Warren Buffett’s Top Stocks: 4 Potential Longs, 1 to Avoid

Ashish is a member of The Motley Fool Blog Network -- entries represent the personal opinion of the blogger and are not formally edited.

Legendary investor Warren Buffett’s Berkshire Hathaway recently filed its 13F form with SEC. The following is a list of its top holdings as of March 31, 2012.

Stock

Symbol

Shares Held as of 03/31/2012

Change in Shares vs Last Quarter

The Coca-Cola Company

KO

200,000,000

No Change

Wells Fargo & Company

WFC

394,334,928

10,631,300

International Business Machines

IBM

64,395,700

489,769

American Express Company

AXP

151,610,700

No Change

Procter & Gamble Co.

PG

73,254,136

-3,511,900

IBM is my favorite long candidate in the above list. I also like Coca-Cola, Wells Fargo and American Express. Procter & Gamble is the only company in the above list where Buffett reduced his holdings and I am not too positive on it. Here is a look at the key investment argument for these companies in detail.

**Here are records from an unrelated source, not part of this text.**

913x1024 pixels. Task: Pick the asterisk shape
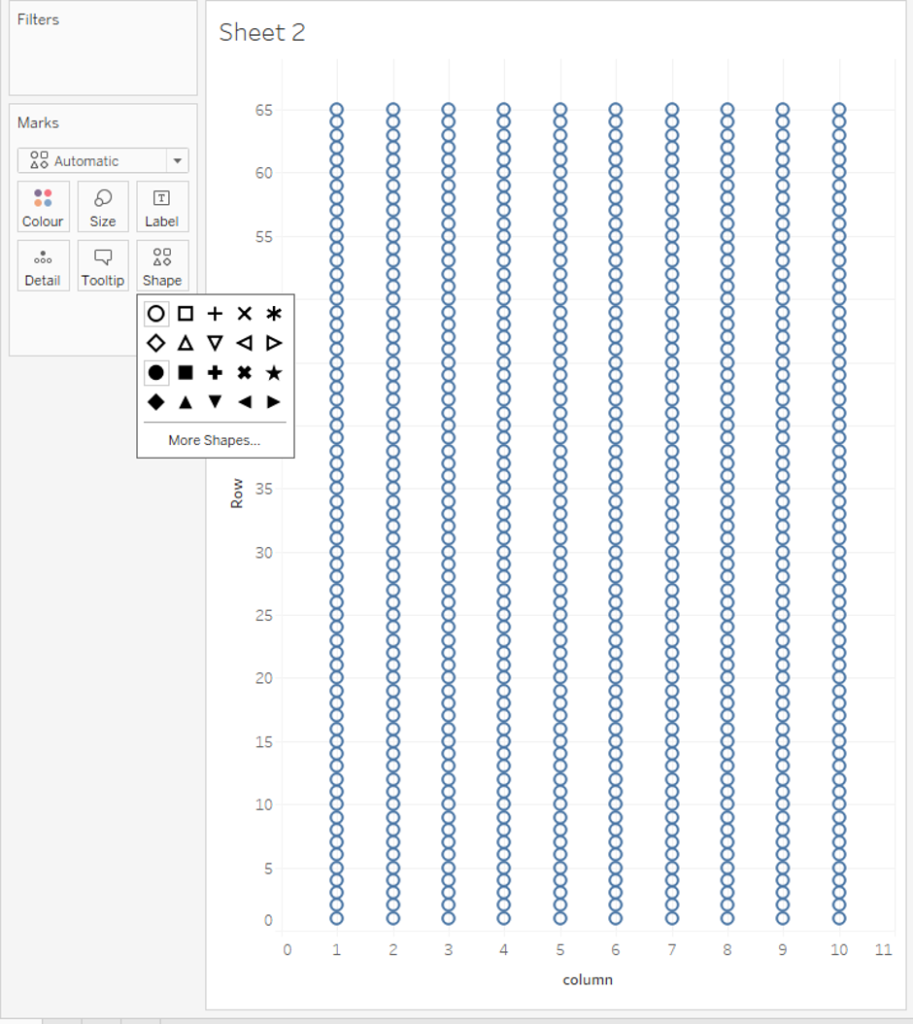[273, 314]
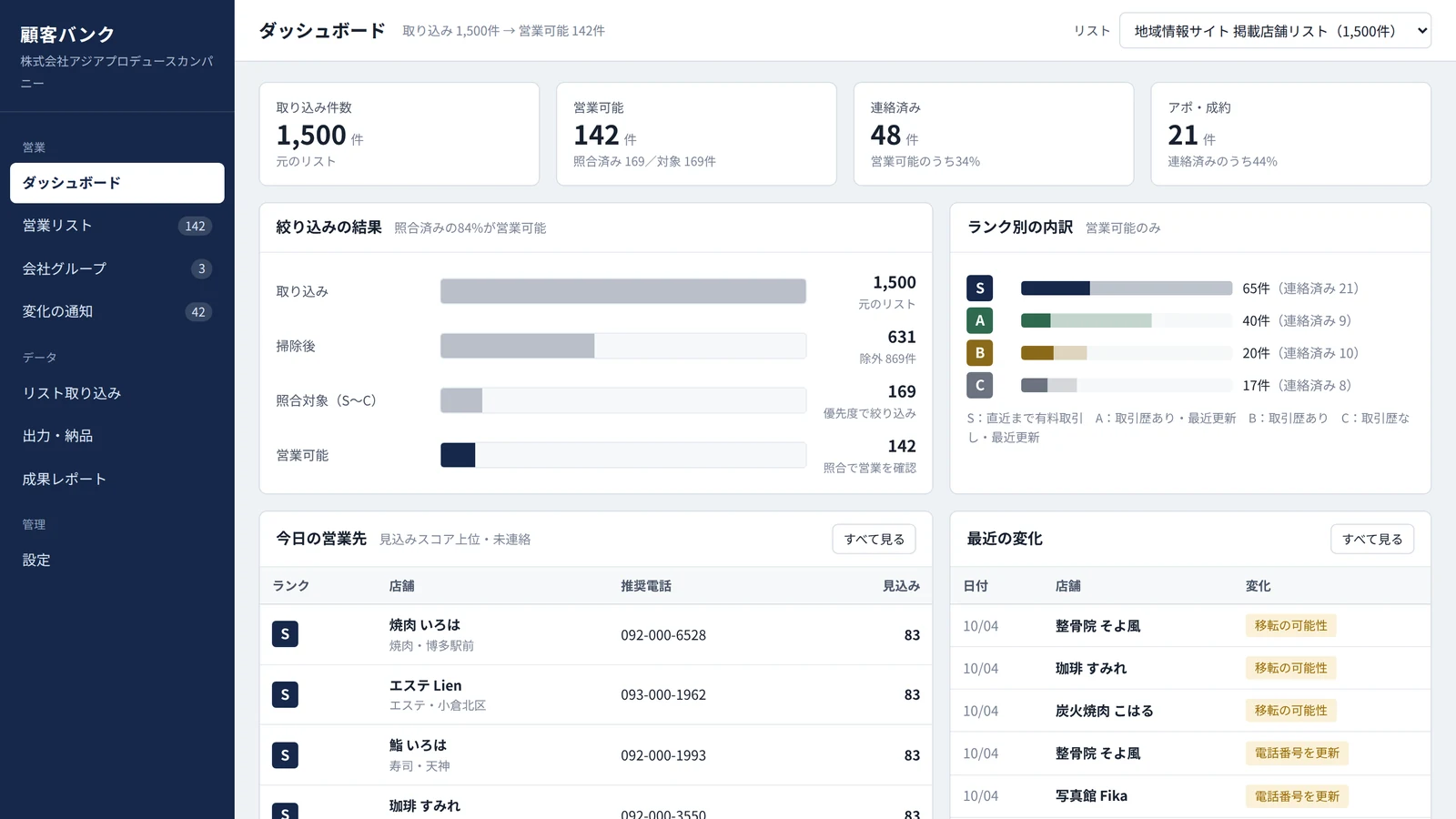The image size is (1456, 819).
Task: Click the S rank badge in ランク別の内訳
Action: click(979, 288)
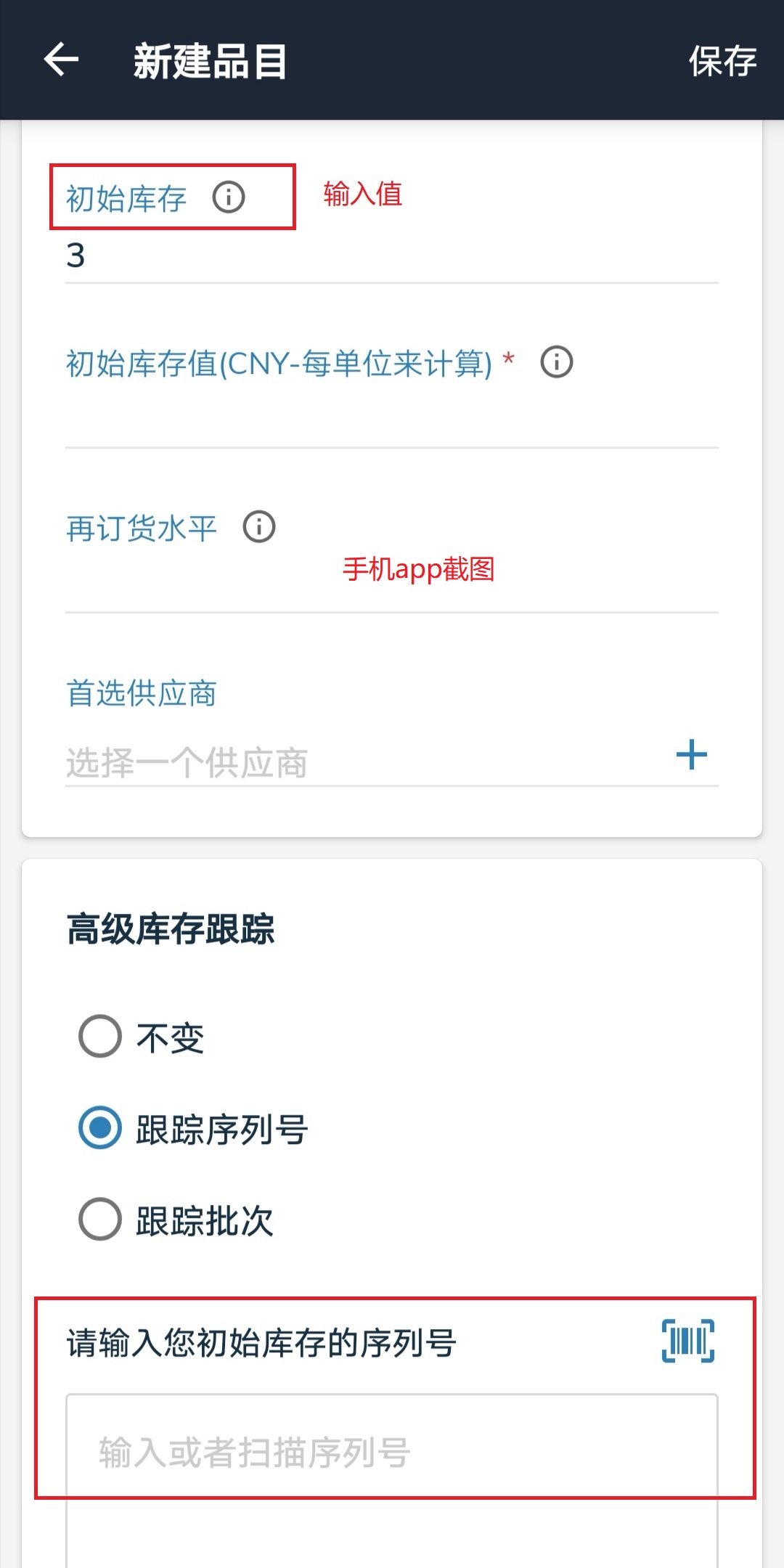Tap the plus icon to add supplier
Screen dimensions: 784x1568
point(691,755)
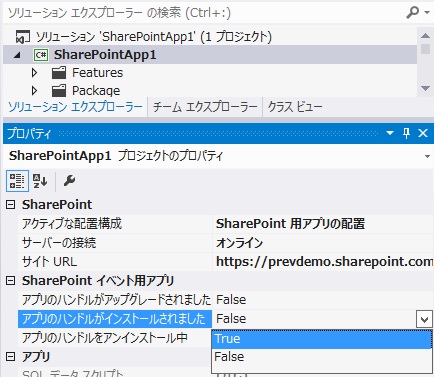Open the Properties window position dropdown arrow

[390, 133]
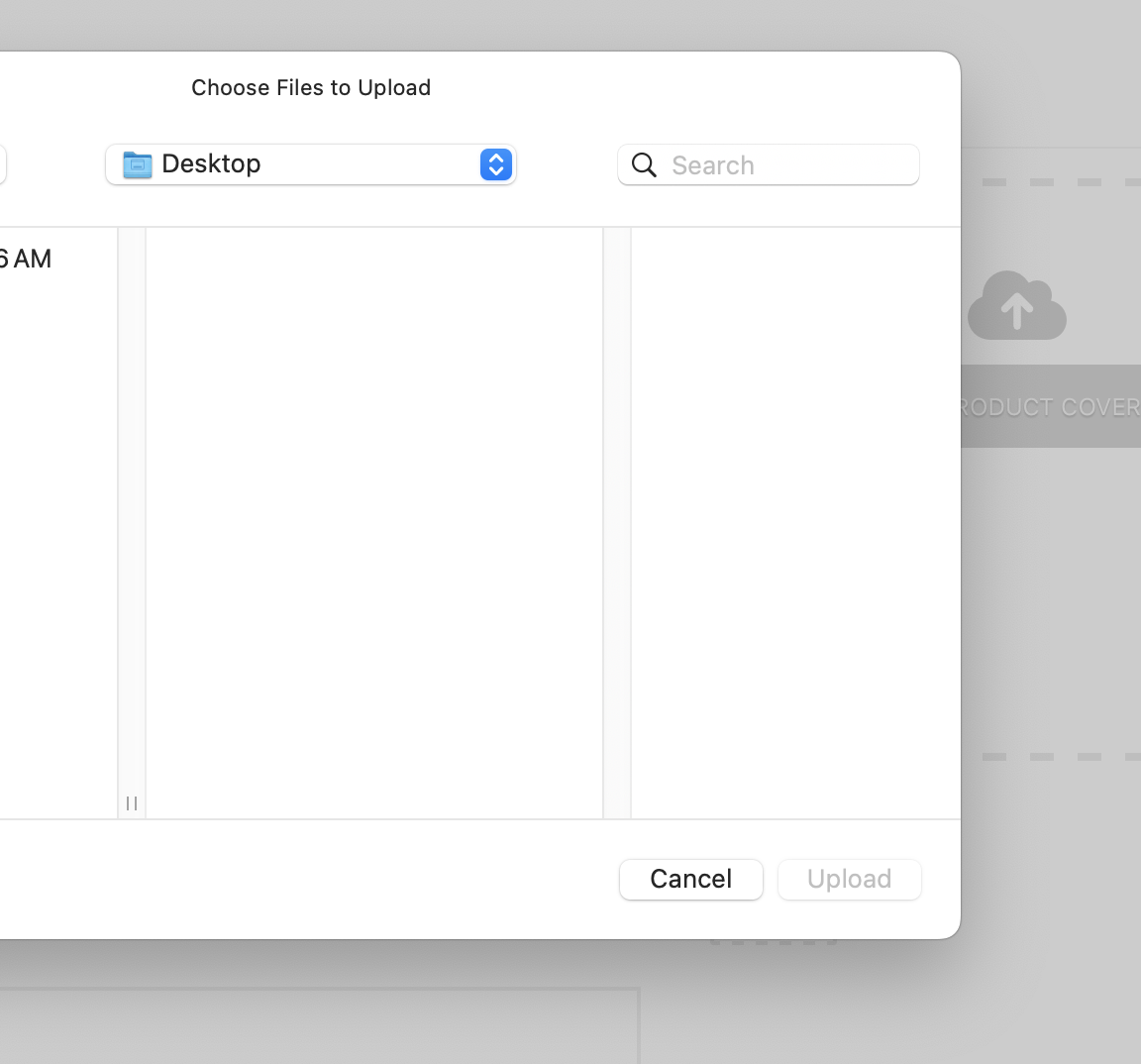Open the Desktop location pop-up menu
This screenshot has height=1064, width=1141.
[x=310, y=164]
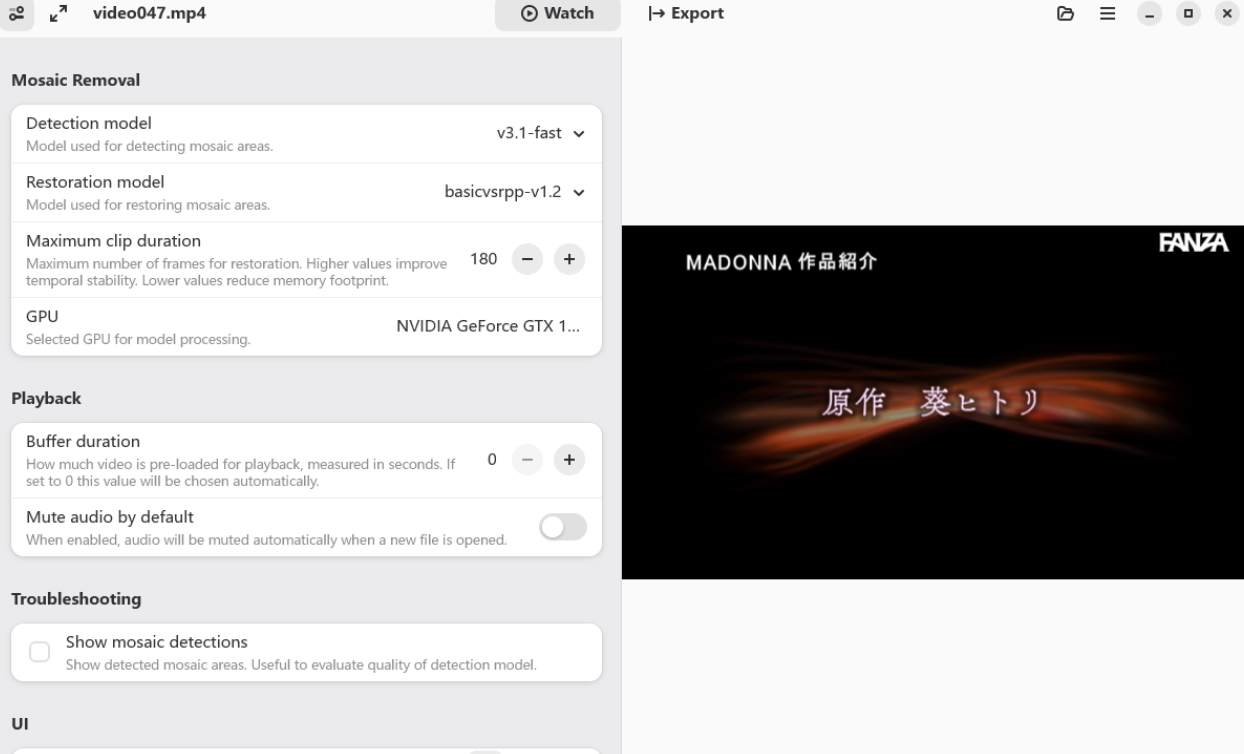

The Coca-Cola Company (NYSE: KO): My Take – Buy

Coca-Cola is a good long term growth story with a stable business model. Coca-Cola derives more than 50% of its revenues from international markets and has good exposure toward emerging markets, making it a good proxy for global growth. Even in developed markets it continues to grow its volume and market share.

In 1Q12 the company reported 5% global volume growth, which was geographically broad-based. While US (+2%), Germany (+3%) and Japan (+3%) continued to grow at low single digit, volume growth in emerging markets was stronger with China up 9%, India up 20% and Brazil up 4%. In revenue terms Coca-Cola grew 5.6% YoY, which compares favorably with the most of large cap consumer staple peers.

Going forward, I expect this top line growth to continue and profit growth to outpace the top line growth.  In addition to operating leverage from the top line growth, bottom-line should benefit from the company’s restructuring initiatives to save costs.  The company’s strong profitability and cash flow should not only enable it to fund acquisitions, capital projects and dividend payments but also repurchase shares thereby providing and an extra boost to EPS.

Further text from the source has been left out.